Answer these questions using the column on popularity polls below:
1. Subscribers to which magazine were polled on the most erotic personalities of the past 1,000 years?
2. Who placed first in that poll?
3. At what position was Jeremy Paxman voted?

Selected text
────────
Polls which reveal myths of the future

If Thatcher is the fourth most erotic person of the past 1000 years, let’s hope voters are more fastidious in the next

Public opinion polling, which has spread like a rash across this troubled century, is erupting with perfervid vigour as the era draws to a close.

The purpose of the latest burst of research – if all this foolish questioning, analysis, codification, and tabulation could be credited with anything so rational as either purpose or research – is to compile popularity polls pertaining to the past century, or in some cases, millennium.

Thus the clipboard fraternity has been lying in wait in high street and shopping centre, as is its sullen wont, watching the sluggardly, passing stream of the undead, ready to pounce on one in three and prise from their lips the names of the greatest songwriters/singers/composers/ authors/actors/sports personalities/or simply men and women (icons) since 1900 or possibly 1000 AD.

Given that most people’s memories stretch back to last Thursday, and that their knowledge of the subjects about which they are being questioned is itself questionable, these inquiries amount to no more than the anatomising of flatus.

Sometimes the findings are downright weird. What, for instance, is to be made of a poll of subscribers to the magazine Erotic Review, which concluded that Margaret Thatcher is the fourth most erotic personality of the past 1,000 years? Assuming that Erotic Review circulates mainly outside the precincts of rest homes for the bewildered, the Thatcher finding yet again raises serious questions about the wisdom of care in the community.

Admittedly, and predictably, Marilyn Monroe is first, and the list of 50 contains others who have successfully aroused the masses – Sophia Loren, Greta Garbo, Ava Gardner, Cary Grant, Brigitte Bardot, Clark Gable, Sean Connery – but only in recent history. True, Joan of Arc came in at 36, but only, one suspects, because transvestites burnt at the stake are, no doubt to the dismay of those who should be housed in secure institutions, all too few in modern times.

The survey adds weight to the view of those of us who maintain that TV has little to do with the communication of ideas, or at any rate not the kind of ideas it might set out to convey. On the evidence of this survey the mission to explain comes crashing down into a sea of dark and lustful sofa-borne thoughts, strange longings, and nameless fantasies. Why else should Jeremy Paxman be voted the 20th most erotic person since the Norman Invasion? Or Anna Ford – stern critic of “body fascism” – the 32nd?
────────
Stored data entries
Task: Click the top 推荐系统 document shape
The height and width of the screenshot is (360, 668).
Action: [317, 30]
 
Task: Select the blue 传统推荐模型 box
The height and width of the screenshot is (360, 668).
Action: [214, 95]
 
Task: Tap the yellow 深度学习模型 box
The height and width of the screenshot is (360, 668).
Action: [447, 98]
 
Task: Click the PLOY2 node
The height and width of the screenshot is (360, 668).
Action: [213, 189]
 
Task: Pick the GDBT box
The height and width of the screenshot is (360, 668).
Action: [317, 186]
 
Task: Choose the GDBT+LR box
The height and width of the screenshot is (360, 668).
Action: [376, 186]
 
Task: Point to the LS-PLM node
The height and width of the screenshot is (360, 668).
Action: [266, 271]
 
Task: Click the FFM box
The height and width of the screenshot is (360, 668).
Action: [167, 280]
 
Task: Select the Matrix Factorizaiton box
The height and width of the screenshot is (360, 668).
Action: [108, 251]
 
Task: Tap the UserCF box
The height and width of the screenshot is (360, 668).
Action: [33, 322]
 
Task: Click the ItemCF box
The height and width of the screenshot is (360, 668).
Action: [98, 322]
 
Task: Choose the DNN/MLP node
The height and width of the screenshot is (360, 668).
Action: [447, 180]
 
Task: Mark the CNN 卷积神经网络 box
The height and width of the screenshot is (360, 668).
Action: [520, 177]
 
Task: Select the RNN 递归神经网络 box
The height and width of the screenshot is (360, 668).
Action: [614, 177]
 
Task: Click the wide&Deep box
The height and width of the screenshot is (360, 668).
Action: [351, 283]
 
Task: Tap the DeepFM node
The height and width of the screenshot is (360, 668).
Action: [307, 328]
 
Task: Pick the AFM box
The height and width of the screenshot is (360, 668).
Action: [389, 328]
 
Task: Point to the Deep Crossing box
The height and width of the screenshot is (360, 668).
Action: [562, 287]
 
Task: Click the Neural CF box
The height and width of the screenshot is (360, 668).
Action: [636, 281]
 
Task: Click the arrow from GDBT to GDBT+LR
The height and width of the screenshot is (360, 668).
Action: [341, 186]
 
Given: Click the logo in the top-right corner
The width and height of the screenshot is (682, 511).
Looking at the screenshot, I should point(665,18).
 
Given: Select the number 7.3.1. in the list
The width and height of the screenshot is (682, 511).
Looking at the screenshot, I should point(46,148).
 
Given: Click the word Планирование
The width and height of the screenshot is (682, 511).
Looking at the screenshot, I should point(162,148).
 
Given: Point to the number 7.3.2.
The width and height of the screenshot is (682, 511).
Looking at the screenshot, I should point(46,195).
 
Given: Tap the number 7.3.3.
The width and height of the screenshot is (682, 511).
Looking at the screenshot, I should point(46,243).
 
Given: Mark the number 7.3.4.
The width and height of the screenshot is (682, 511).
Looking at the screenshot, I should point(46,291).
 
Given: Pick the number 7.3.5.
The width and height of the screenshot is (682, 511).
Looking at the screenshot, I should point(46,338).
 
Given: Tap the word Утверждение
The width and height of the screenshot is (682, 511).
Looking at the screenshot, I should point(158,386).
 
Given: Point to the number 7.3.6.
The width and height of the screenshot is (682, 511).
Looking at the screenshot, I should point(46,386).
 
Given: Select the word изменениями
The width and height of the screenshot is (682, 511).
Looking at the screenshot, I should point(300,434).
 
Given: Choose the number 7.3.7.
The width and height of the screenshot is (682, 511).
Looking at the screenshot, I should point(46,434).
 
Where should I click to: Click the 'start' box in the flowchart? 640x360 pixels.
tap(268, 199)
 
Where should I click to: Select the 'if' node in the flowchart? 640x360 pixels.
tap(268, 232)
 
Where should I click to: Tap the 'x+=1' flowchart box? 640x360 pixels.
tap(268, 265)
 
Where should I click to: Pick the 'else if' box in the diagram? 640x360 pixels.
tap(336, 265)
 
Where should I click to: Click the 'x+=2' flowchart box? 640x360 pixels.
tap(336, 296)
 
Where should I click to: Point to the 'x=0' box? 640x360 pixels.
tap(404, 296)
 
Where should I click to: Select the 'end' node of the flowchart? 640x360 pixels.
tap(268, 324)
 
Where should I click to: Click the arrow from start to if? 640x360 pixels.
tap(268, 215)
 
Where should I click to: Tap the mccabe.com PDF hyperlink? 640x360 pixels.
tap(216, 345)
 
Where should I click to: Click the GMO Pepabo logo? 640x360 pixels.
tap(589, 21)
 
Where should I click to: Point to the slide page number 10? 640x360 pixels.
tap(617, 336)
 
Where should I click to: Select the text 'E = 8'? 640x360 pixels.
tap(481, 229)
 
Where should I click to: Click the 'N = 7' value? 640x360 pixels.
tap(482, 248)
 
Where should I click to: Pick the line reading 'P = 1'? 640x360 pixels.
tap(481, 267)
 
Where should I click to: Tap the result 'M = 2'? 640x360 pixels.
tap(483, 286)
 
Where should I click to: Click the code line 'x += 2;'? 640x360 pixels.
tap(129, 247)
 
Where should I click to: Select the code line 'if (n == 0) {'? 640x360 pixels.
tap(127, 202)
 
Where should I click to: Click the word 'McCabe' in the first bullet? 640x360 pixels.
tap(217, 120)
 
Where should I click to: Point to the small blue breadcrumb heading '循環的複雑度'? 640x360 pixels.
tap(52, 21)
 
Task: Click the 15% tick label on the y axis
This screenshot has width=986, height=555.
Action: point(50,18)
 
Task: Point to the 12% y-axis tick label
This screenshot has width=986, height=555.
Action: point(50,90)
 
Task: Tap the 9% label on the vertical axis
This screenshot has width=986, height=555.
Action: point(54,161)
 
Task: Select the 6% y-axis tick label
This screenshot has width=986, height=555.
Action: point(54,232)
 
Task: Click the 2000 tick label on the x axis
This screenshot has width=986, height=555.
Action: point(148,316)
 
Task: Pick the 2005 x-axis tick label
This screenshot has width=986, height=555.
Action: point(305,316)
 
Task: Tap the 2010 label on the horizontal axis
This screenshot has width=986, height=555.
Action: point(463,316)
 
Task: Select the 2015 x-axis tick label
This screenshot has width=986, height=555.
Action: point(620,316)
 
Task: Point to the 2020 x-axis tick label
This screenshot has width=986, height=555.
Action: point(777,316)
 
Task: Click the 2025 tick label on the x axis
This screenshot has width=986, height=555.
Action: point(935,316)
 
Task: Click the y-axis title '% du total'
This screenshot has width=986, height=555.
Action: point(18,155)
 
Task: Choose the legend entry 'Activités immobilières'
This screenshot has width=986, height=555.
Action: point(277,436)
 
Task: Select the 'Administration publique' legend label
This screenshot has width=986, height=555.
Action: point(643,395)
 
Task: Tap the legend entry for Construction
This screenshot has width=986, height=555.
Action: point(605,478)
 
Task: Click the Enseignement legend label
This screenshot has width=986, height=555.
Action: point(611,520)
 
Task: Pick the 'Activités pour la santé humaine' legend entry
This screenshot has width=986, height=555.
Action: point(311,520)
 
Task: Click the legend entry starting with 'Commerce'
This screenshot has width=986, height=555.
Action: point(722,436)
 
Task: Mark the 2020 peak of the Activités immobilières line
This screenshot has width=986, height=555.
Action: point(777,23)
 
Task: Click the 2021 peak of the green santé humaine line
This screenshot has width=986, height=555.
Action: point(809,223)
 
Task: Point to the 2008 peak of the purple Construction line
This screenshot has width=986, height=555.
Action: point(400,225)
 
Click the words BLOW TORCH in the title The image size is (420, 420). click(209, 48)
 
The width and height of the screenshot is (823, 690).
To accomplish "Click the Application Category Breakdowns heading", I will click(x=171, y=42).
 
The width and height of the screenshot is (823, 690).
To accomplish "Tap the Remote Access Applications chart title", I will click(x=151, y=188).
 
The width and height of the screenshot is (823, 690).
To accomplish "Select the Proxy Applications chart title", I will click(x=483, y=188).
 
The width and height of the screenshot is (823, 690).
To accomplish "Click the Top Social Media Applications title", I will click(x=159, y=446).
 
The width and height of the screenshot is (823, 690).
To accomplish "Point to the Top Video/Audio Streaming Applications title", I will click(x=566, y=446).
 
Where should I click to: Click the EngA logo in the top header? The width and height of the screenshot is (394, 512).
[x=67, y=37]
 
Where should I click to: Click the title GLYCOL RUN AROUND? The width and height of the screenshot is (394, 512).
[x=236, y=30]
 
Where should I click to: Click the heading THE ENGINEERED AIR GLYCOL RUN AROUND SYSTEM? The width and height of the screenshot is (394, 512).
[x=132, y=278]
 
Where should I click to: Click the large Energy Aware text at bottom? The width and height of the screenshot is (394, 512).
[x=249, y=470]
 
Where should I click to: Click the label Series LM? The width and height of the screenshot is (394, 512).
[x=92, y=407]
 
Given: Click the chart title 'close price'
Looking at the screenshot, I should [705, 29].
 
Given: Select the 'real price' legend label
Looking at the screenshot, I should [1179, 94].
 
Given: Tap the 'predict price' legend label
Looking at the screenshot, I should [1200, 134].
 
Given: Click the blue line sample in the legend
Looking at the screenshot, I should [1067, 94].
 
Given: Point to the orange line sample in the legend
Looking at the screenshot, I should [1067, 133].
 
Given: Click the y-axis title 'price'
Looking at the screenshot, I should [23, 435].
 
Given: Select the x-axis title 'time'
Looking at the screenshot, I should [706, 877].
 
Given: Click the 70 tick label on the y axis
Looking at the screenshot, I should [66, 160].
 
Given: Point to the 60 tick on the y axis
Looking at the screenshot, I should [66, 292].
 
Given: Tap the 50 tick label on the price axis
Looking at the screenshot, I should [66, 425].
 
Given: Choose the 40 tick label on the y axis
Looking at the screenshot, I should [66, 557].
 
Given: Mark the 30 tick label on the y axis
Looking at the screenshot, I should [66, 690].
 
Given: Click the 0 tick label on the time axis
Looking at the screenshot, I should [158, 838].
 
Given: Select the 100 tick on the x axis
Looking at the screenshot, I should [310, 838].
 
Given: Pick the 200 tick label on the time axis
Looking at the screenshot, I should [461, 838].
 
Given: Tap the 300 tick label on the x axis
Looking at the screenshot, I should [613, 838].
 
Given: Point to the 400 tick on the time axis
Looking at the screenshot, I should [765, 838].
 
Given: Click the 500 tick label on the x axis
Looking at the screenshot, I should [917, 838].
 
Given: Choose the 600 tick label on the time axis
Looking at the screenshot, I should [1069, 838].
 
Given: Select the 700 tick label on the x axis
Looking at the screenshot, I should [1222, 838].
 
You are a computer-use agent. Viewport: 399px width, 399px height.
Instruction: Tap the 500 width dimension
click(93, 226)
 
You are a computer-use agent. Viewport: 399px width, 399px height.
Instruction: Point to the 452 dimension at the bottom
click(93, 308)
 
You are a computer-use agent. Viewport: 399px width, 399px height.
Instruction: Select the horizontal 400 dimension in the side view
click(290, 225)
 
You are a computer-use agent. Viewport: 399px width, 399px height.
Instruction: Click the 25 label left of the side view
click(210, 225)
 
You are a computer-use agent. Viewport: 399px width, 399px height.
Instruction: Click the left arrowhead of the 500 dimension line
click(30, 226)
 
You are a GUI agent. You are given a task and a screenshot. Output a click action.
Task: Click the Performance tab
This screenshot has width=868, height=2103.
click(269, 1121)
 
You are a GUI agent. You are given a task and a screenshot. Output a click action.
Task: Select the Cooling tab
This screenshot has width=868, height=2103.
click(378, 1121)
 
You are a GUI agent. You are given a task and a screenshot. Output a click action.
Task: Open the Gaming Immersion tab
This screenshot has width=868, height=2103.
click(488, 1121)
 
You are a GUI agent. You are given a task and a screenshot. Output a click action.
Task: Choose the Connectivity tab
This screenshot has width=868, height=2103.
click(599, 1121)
────────
Written answer
1. Erotic Review
2. Marilyn Monroe
3. 20th